Is Southeast Asia ‘the next big thing’? Not as such, but… Gabriel Sacks is Co-Manager of Aberdeen Asia Focus sees opportunities emerging.
Finding “the next big thing” is every investor’s dream. For most, of course, the idea remains precisely that – a dream. The reality is that truly spectacular investments are few and far between, to say the least.
More often than not, it is rather more practical to instead seek out investments that are likely to perform well over time. Long-term growth stories tend to prove more reliable than purported opportunities that promise to “shoot the lights out” in stunningly short order.
There are many companies that fit this bill in Asia. India was arguably the principal source of them last year, whereas China, Taiwan and South Korea have served up more than their fair share in 2025.

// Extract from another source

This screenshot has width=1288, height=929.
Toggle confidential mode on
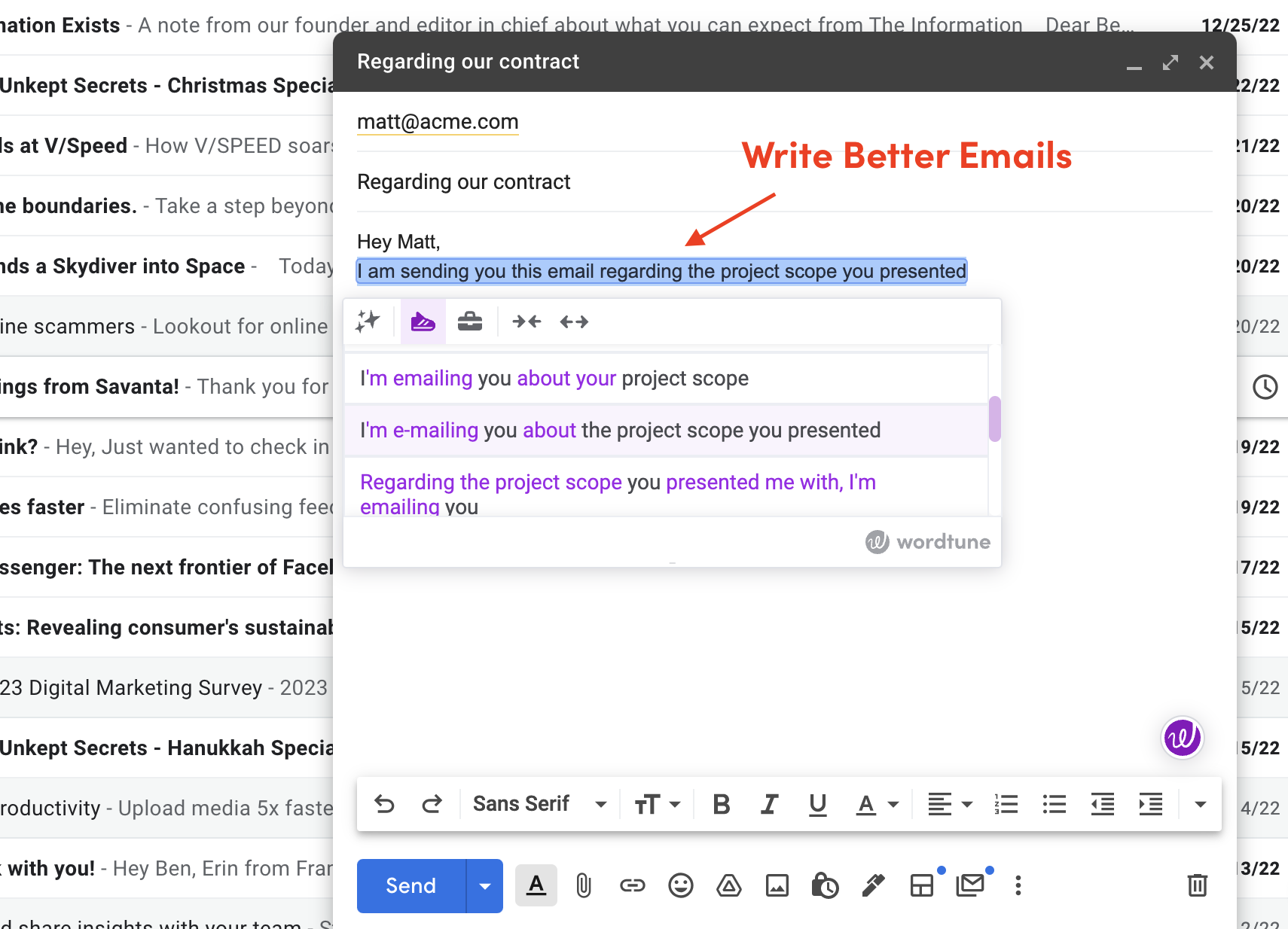(826, 886)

Looking ahead, my team and I believe Southeast Asia is becoming more attractive – particularly from a valuation point of view. It has largely lagged during the past couple of years, yet there are encouraging signs that it is “warming up”.
Discussed below are several businesses that highlight why we are increasingly optimistic about the region’s prospects. These companies are diversified across countries, industries and sectors, but there is one significant aspect that unites them: their size.
Specifically, each can be found towards the lower end of the market-capitalisation spectrum. This underlines an important point for investors determined to unearth “the next big thing”: even if there really is such a phenomenon, the chances are that it would have to start out small.
Century Pacific
Political instability and other broad-brush issues are widely perceived as barriers to investing in emerging markets (EMs) anywhere in the world. They can certainly be factors, yet many companies are able to survive and thrive in spite of a challenging backdrop.
Take Century Pacific. It is a family-owned branded food business in the Philippines, a country that is routinely plunged into political turmoil and which has only recently witnessed civil unrest over alleged government corruption.
Many of Century Pacific’s top executives, including its chairman and CEO, studied at prestigious academic institutions in the US. This has given the business a determinedly entrepreneurial outlook and a sharp focus on sustainability and governance.
In turn, such attributes have helped the company see off a succession of would-be rivals – numerous multinationals among them – and maintain its domestic dominance. The Philippines might be politically brittle, but Century Pacific continues to go from strength to strength.
Thai Life Insurance
Arguably even more so than the Philippines, Thailand has made political crisis something of a way of life. Much of its history since the Siamese Revolution of 1932 has has been punctuated by rebellions, coups and dissolutions.
Even in the face of such tumult, though, the best businesses can still flourish. Thai Life Insurance (TLI), one of the country’s leading life insurers, is a good example.
Founded in 1942, TLI was the first Thai-operated business of its kind. It has built a strong agency network and is now able to compete with major players such as AIA, which is based in Hong Kong.
The next phase in TLI’s growth story is likely to come from an expansion of its range of protection products. The business already pays a healthy dividend and comfortably exceeds its capital requirements.
PT Bank OCBC NISP
It is little more than a decade since a Morgan Stanley analyst coined the term “Fragile Five” to describe a group of EMs thought to be at grave risk from their heavy reliance on foreign investment. Indonesia was a member of the hapless quintet.
Things have changed somewhat since then. Drawing on an abundance of natural resources, a sizeable young population and a burgeoning middle class, Indonesia is now steadily establishing itself as one of Asia’s economic powerhouses.
Having repeatedly demonstrated its resilience, PT Bank OCBC NISP is one of the longer-term success stories. Its majority shareholder is Singapore’s OCBC Bank, which is itself known for its cautious outlook.
OCBC NISP has emerged unscathed from several market shocks over recent decades. These have included the Asian financial crisis and the ups and downs of President Suharto’s 31 years in office. It has not grown as rapidly as some of its peers, but it has quality of assets and a dependable dividend income stream on its side.
FPT
Perhaps no Southeast Asian country illustrates the region’s potential more than Vietnam, which is still a frontier market and a one-party socialist republic. It might not sound like an obvious investment destination, yet it regularly outperforms its neighbours.
One key reason for its success is the standing of Asia’s other one-party socialist republic. China was once acknowledged as “the workshop of the world”, but the restructuring of global supply chains – most notably in the form of “China plus one” and “China plus two” strategies – has handed Vietnam a claim to the title.
IT provider FPT has clearly benefited from this shift. The company provides software services to domestic and multinational clients and has especially strong links with Japan, which is notoriously reluctant to engage with China when outsourcing.
Underscoring a firm commitment to innovation, FPT is now responsible for graduating around a third of all Vietnam’s engineering students. Like many Asian smaller companies, it may not be “the next big thing” per se – but it still merits investors’ attention.